> [Brief] Take the data below and extract the lines from the one with "[Langue] (1431, 12)" to the one with "[Suivez-nous sur Instagram] (1233, 1955)", inclusive, exactly as written.

● ● ● ● ● ● ●

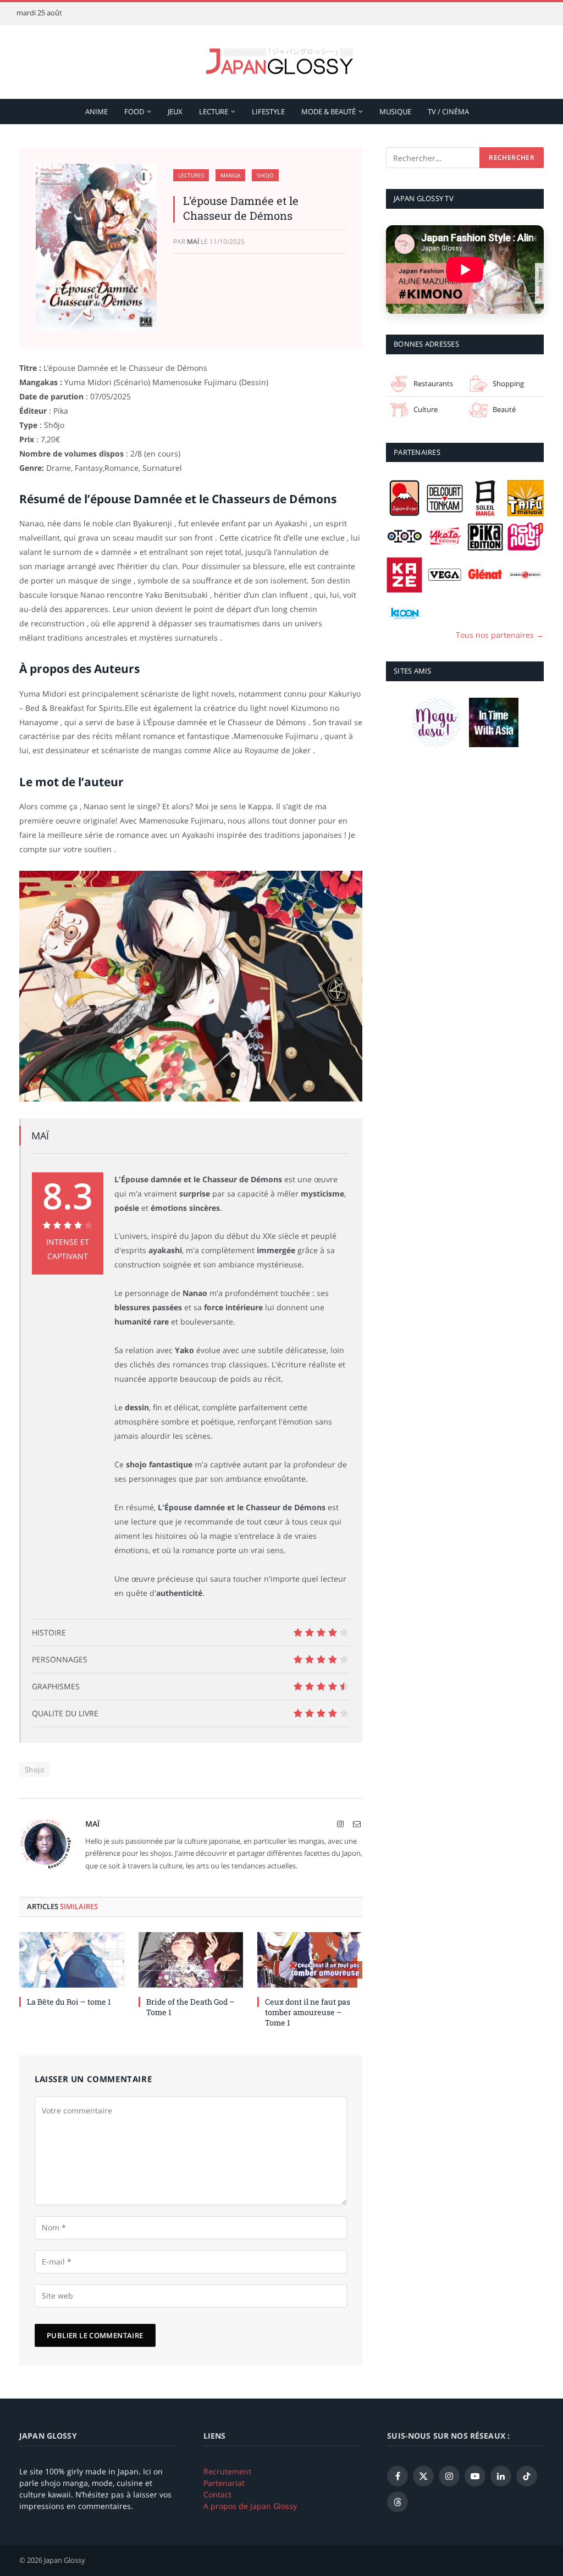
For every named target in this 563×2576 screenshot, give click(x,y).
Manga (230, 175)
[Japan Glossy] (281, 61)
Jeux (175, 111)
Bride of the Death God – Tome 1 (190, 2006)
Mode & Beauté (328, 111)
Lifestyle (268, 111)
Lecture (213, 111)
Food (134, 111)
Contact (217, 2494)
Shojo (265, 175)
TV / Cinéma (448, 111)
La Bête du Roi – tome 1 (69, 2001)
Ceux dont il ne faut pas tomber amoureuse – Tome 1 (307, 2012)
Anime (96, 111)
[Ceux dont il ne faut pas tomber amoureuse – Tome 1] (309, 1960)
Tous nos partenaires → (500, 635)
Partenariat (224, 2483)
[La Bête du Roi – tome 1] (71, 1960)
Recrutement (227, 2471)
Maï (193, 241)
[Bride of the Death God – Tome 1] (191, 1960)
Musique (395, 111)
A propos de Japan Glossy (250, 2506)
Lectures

● ● ● ● ● ● ●

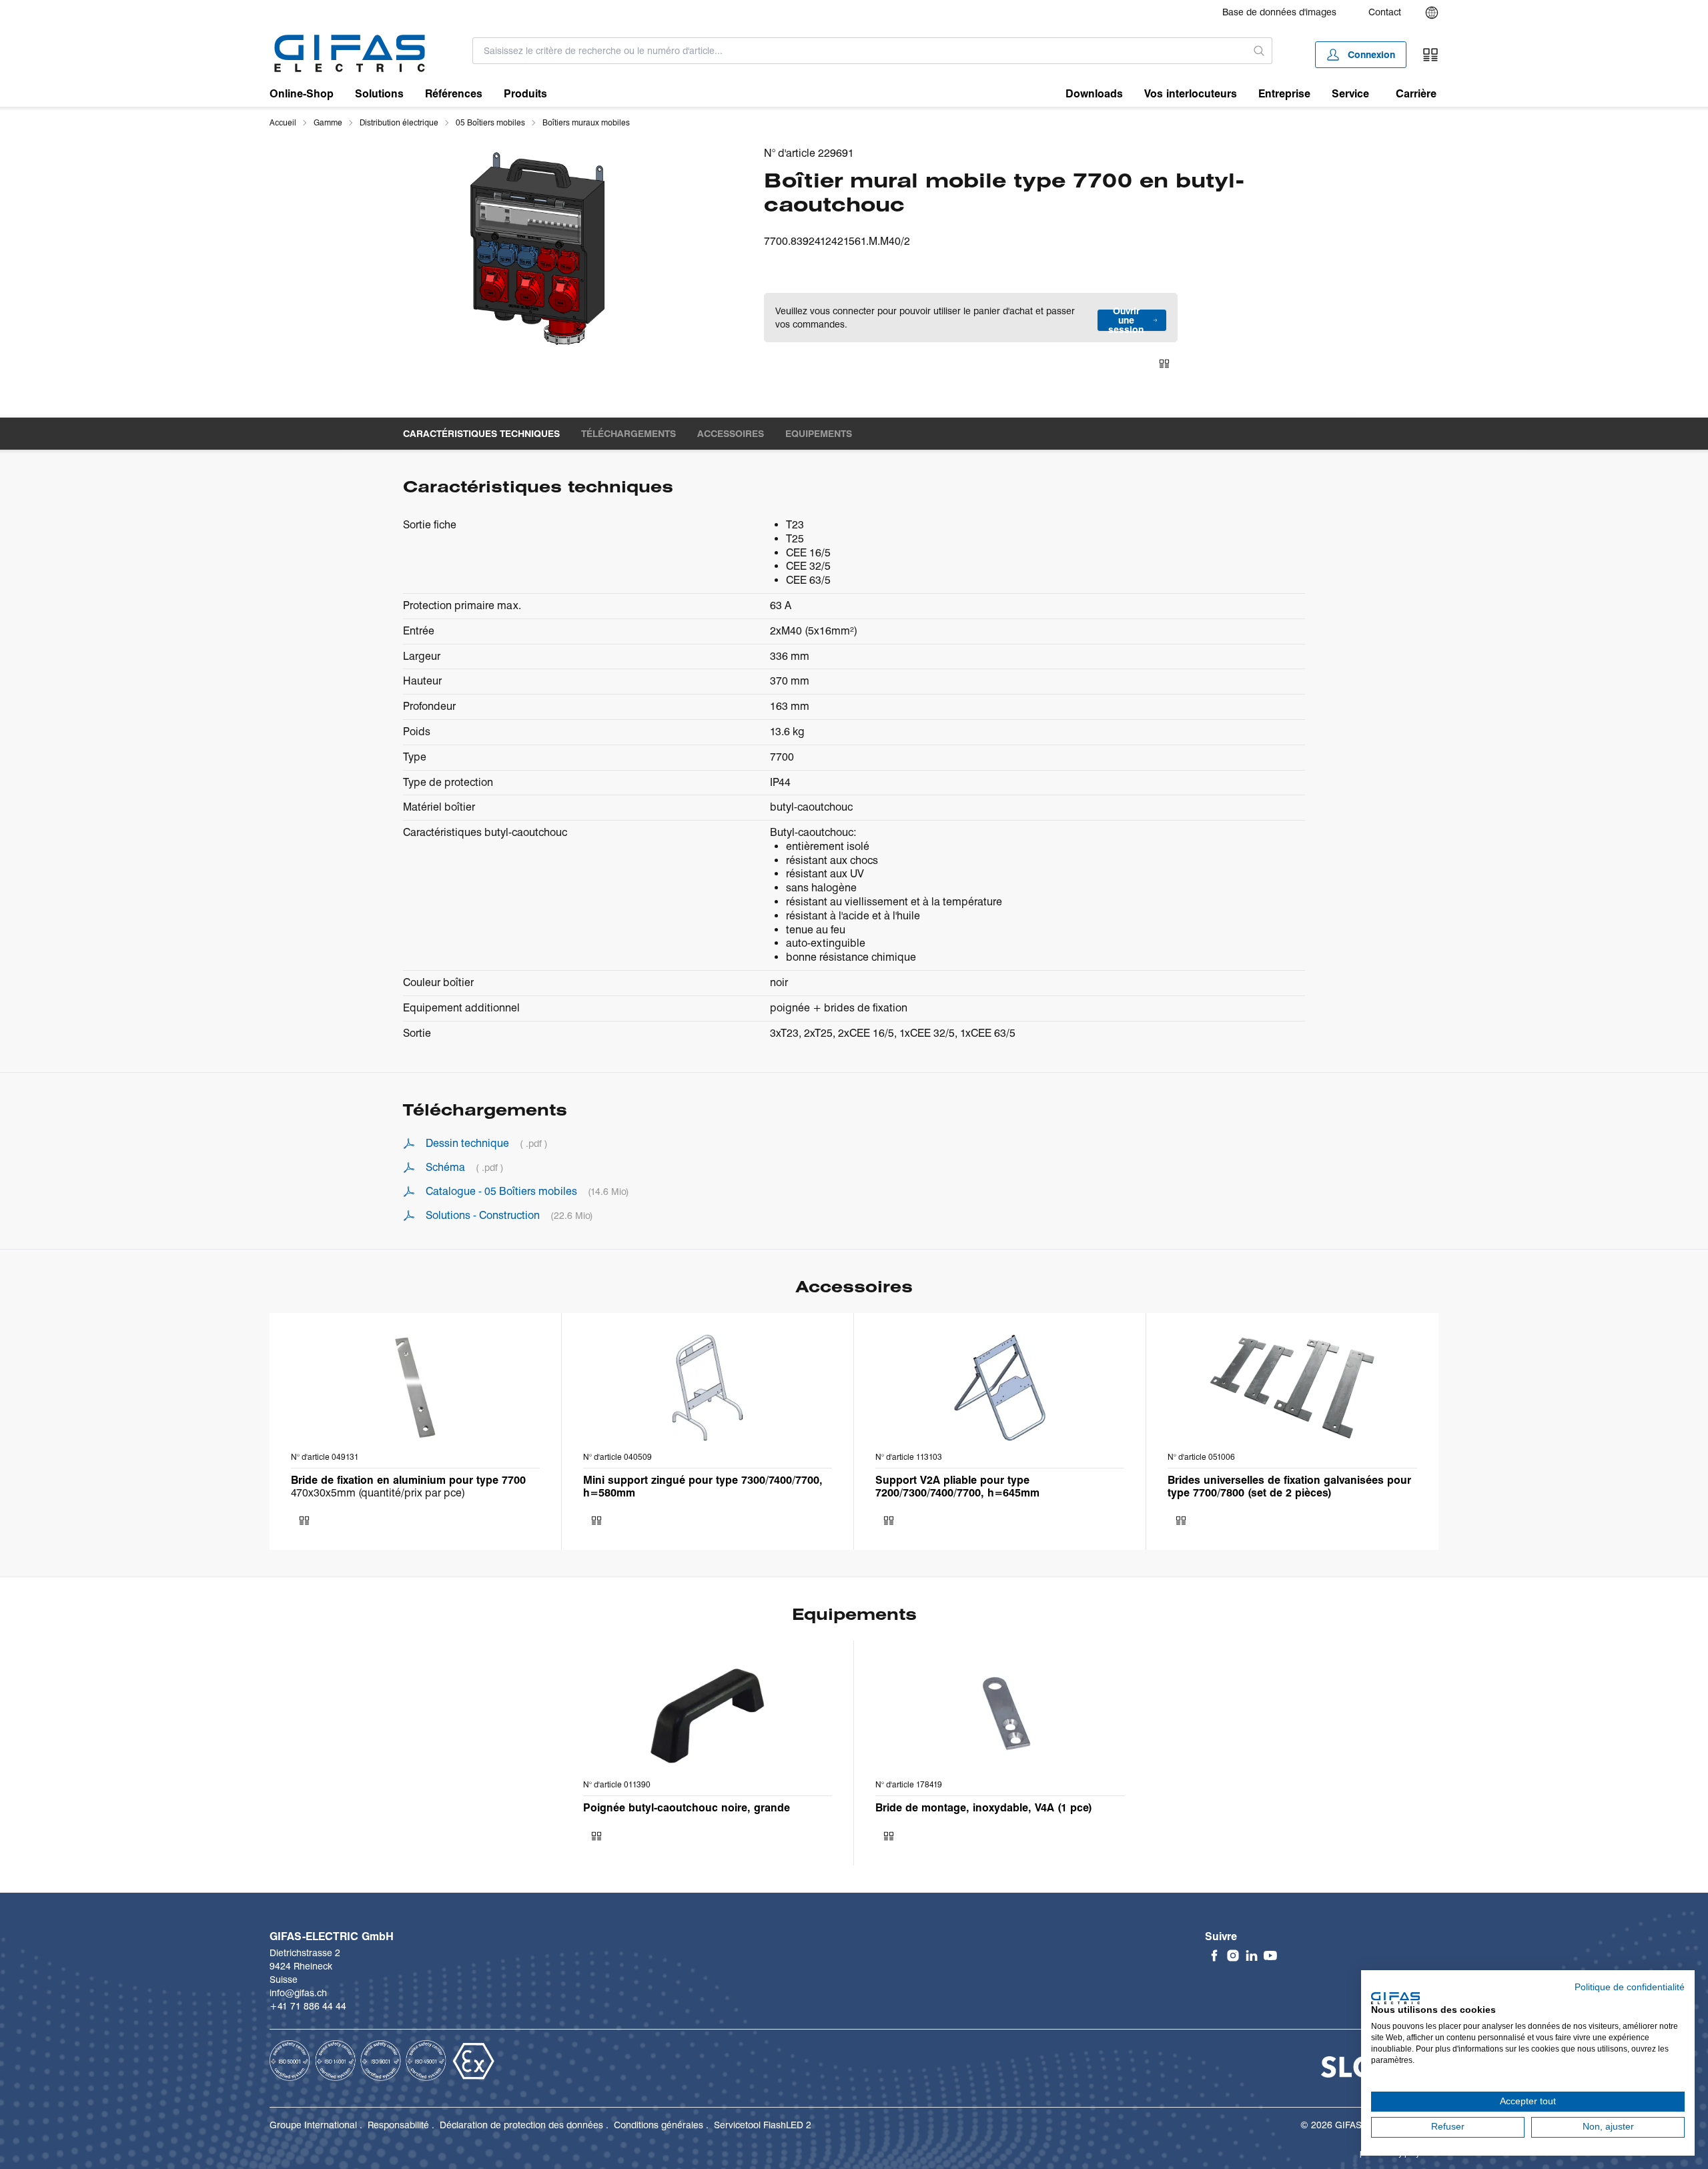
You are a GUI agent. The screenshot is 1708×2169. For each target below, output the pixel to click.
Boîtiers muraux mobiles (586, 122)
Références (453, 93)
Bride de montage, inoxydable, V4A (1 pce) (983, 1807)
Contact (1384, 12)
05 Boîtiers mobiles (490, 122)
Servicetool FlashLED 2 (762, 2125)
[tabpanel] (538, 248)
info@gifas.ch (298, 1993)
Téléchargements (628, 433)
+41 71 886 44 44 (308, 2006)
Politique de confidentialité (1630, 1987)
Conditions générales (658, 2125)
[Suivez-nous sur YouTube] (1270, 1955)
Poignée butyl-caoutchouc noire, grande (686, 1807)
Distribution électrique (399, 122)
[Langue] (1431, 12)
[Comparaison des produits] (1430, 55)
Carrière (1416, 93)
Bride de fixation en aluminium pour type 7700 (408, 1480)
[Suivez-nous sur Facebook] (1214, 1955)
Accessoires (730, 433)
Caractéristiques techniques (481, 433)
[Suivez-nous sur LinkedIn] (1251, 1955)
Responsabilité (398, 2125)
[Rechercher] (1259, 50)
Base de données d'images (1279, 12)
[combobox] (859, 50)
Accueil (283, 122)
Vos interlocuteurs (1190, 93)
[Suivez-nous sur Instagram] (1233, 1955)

● ● ● ● ● ● ●

> [Response area]
[Langue] (1431, 12)
[Comparaison des produits] (1430, 55)
Carrière (1416, 93)
Bride de fixation en aluminium pour type 7700 (408, 1480)
[Suivez-nous sur Facebook] (1214, 1955)
Accessoires (730, 433)
Caractéristiques techniques (481, 433)
[Suivez-nous sur LinkedIn] (1251, 1955)
Responsabilité (398, 2125)
[Rechercher] (1259, 50)
Base de données d'images (1279, 12)
[combobox] (859, 50)
Accueil (283, 122)
Vos interlocuteurs (1190, 93)
[Suivez-nous sur Instagram] (1233, 1955)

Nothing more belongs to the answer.